Friday, 16 April 2010
Reflections on the first prime ministerial TV debate
Posted by Dr Simon Parker
One thing that every social network savvy commentator appears to agree on is that the Britain’s first series of prime ministerial TV debates is also likely to be its last in this format. The 1970s stage set, the appalling lighting, dodgy camerawork and the wooden dialogue made me wonder if I had accidentally switched to an episode of ‘Life on Mars’. An impression that was confirmed when the camera trained on a late middle-aged man who enquired what the candidates planned to do about the problem of immigration.
Cameron rushed to pledge that his government would reduce immigration by a factor of 10 and impose rigid annual caps on work permits. Brown countered by enthusing about the prospect of our restaurants being liberated from non-European chefs (black pudding bhaji anyone?). While only Clegg questioned the wisdom of leaving a special baby care unit unstaffed because there are not enough EU resident nurses to run it.
Clegg was vulnerable on the subject of regional migrant quotas –which unlike Australia and Canada where some of the states and provinces are bigger than the UK—would be difficult to enforce and unpopular with employers, but Cameron failed to push the point home. However, when Brown and Cameron tried to outdo each other in the ‘prison works’ stakes, Clegg was far more convincing in showing that with a youth offender recidivism rate of 90%, prison certainly doesn’t work in terms of cutting crime. When the subject moved onto education Clegg began to come across as the new boy in the playground who everyone wants to be mates with—“I agree with Nick”, Gordon and Dave chorused as Nick promised upper sixth former Joel smaller class sizes, a freedom of education act and an end to the micro-management of the curriculum. Which is ironic, given that the post-16 curriculum has never been so diverse, or the range of qualifications on offer so varied, nor have such a high proportion of Joel’s generation gone on to university. Brown missed a chance to celebrate achievement here, which he can’t afford to do in the remaining debates.
Not many middle-ranking servants of the people and defenders of the realm would have enjoyed last night’s debate though. Mr Cameron’s efficiency savings mean that a great many of them will need to leave Her Majesty’s Service until enough money has been saved to pay off the deficit. Surplus rear admirals are going to get dry docked by the LibDems, and under Labour the local police will be served with people’s ASBOs if they fail to rid the streets of anti-social louts or face a hostile take-over from the neighbouring constabulary. Which prompts the question—should we not extend the principle to failing national governments?

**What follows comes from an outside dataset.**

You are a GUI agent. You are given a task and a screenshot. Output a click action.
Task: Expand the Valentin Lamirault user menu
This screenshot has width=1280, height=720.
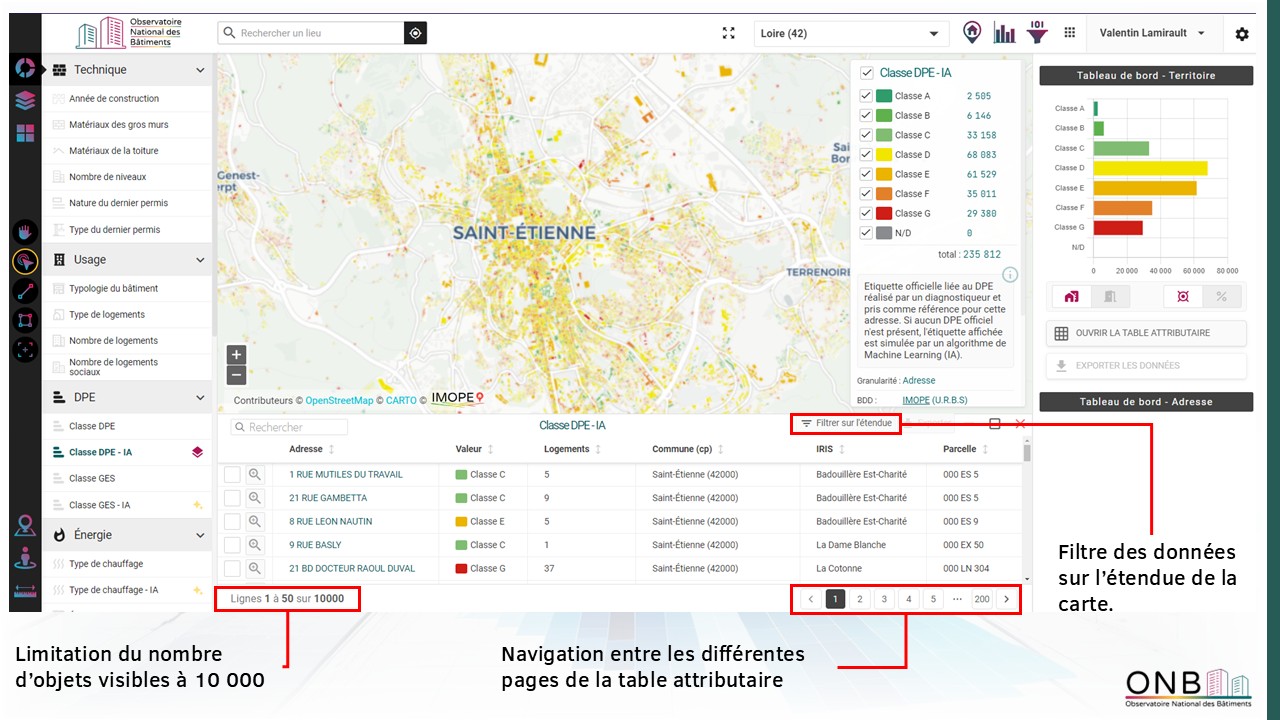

My 11-year-old daughter and her friend were forced to watch most of the debate before ‘Outnumbered’ came on. Who did you think was the most convincing? I asked. Who would you most trust? Although they struggled to muster enthusiasm for any of the three speakers, it was Cameron least, and Brown second, with Clegg just shading it. Meanwhile over on BBC1 Ben’s mum was trying to explain by means of a series of equally meaningless synonyms what “inappropriate” meant. All the candidates agreed that MPs taking large amounts of public cash for moats, duck houses and lavish home improvements had been very inappropriate. “Does that mean naughty?” enquired Ben. “Yes,”conceded his weary mother, while the rest of us drifted back to our iPhones and laptops for a bit of welcome social networking distraction from the debate on the other channel. Never mind the polls, if @Nick Clegg can out trend Justin Bieber (who the young people tell me is a popular R&B artist from Canada) then tonight was his night.